Nuestro sistema de convivencia se basa en una serie de normas (la Ley) a las que -se supone- todos estamos sometidos en virtud de un básico principio de igualdad. Existe un complejo sistema de instituciones encargado de elaborarlas y promulgarlas, y un aparato que tiene el uso exclusivo de la violencia legítima, para persuadir de su cumplimiento y, en caso contrario, castigar.
Todo esto sería casi un mecanismo de relojería, si no existiera un detalle: las leyes son productos fabricados con un material que se llama ‘lenguaje humano’. Extraño material éste, sujeto a los avatares de la circunstancia histórica, de la ambigÁ¼edad, de la connotación, de la polisemia. El lenguaje verbal es el más maravilloso y potente medio de comunicación que existe y, al mismo tiempo, un no menos potente instrumento para la ocultación, el doble sentido, la manipulación.

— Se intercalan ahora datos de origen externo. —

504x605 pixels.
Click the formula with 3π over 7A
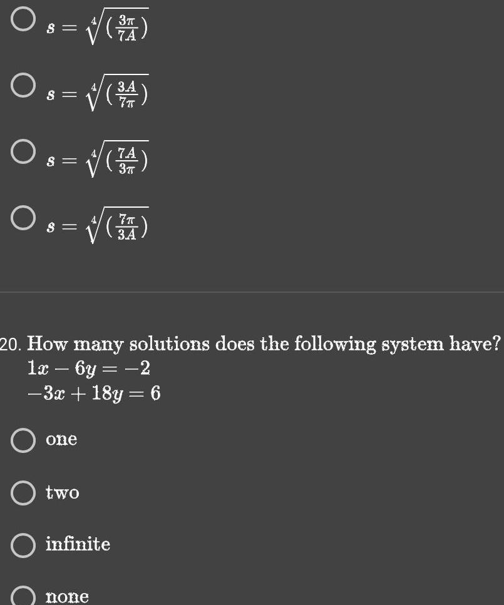pos(94,26)
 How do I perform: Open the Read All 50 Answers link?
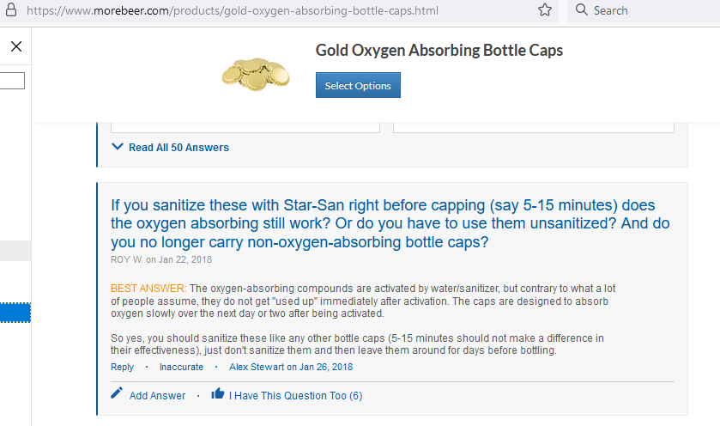coord(178,148)
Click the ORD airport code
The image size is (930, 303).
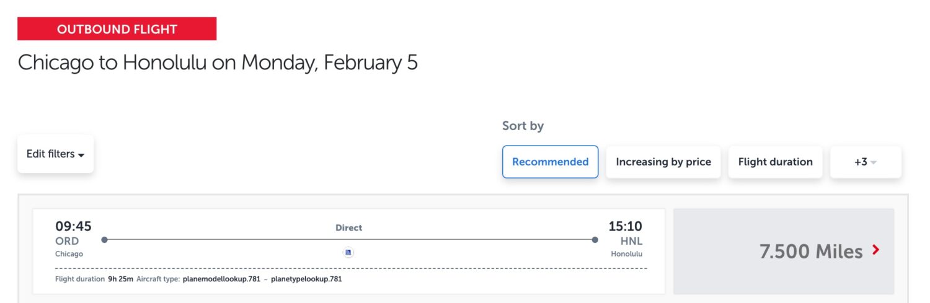click(67, 241)
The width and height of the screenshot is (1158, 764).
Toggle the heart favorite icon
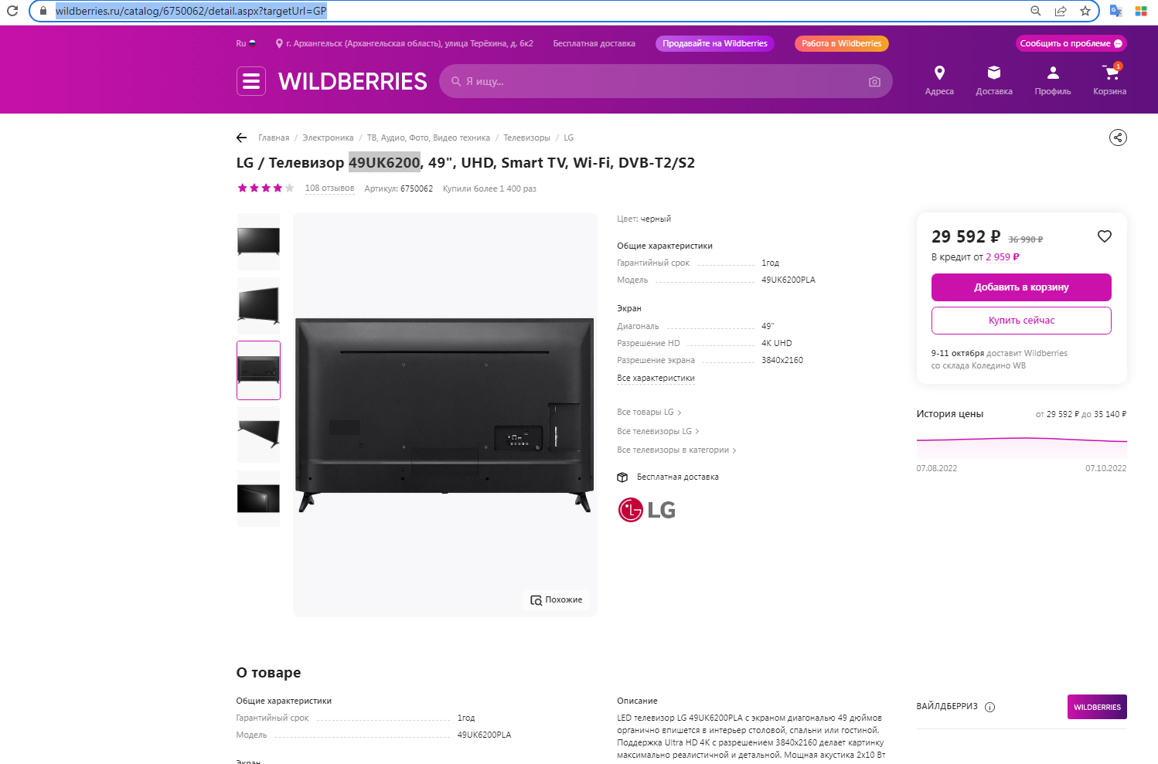(x=1105, y=236)
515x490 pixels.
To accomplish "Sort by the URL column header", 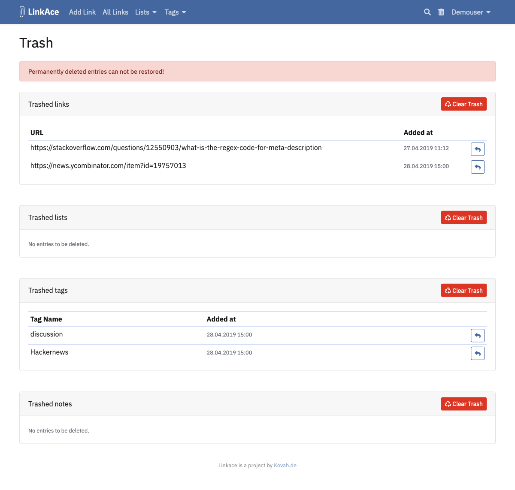I will coord(36,132).
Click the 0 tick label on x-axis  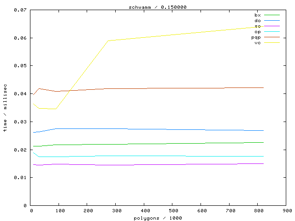point(31,210)
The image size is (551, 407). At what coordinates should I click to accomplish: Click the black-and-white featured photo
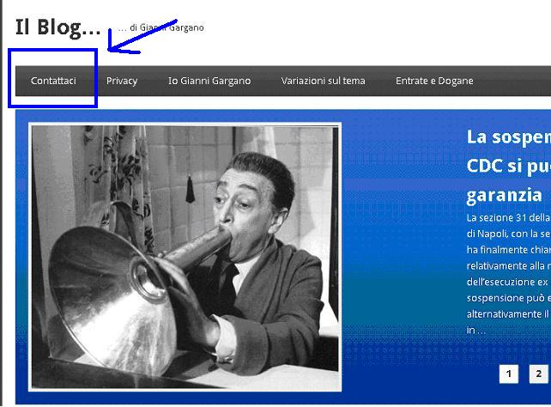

Porque la ley es lenguaje (lenguaje y pensamiento, logos) y no expresión matemática o sarta de símbolos lógicos o algoritmos, por esa razón, digo, necesita a alguien que la interprete, que haga su hermenéutica y decida sobre el recto y último sentido de estos textos. Más allá de las instituciones, de los mecanismos legales y políticos, se sitúa este acto de decisión que no puede ser sino individual -y yo diría más: solitario-. Llegarán desde fuera la información, los conocimientos técnicos, las pruebas y contrapruebas. Pero es dentro, en su individualidad insobornable, asomado al abismo de su libertad, desde donde el individuo decide e inclina, en última instancia, la balanza a un lado y otro.
Para que esta decisión se produzca con una razonable garantía (la certeza y garantía absolutas no existen en las cosas humanas) han de darse ciertas condiciones: por supuesto, un conocimiento técnico y riguroso de la ley; además, una recta intención moral que lleva a la ecuanimidad. Por último, la ausencia de presiones y ‘ruidos’ externos. La labor del juez necesita estar alejada de debates, del ‘polemos’ de la plazuela pública donde, desde Sócrates acá, cada cual defiende sus intereses y valores, de la alegre algarabía de la pluralidad, tan saludable para otros asuntos.
Decía Carl Schmitt que la ‘Auctoritas’ necesita cierta lejanía, cierto misterio para transmitir a los demás ese magnetismo casi mágico que reviste a una persona de la capacidad de decidir sobre la vida de los otros. Así el juez, cuya decisión (‘Potestas’) tiene un carácter último y fundante, necesita como nadie de esta ‘Auctoritas’ que, en la vida personal y profesional, se refleja en la discreción, en la falta de proyección pública, en el trabajo riguroso y sosegado.
Un grupo de personas movilizando a la opinión pública, manifestándose con una pancarta, exponiendo sus consignas con vehemencia podrán clamar, quizá con razón, por la justicia, pero nunca hacerla. Porque a ninguna cosa en el mundo le cuadra peor el apelativo de ‘popular’ que a la justicia.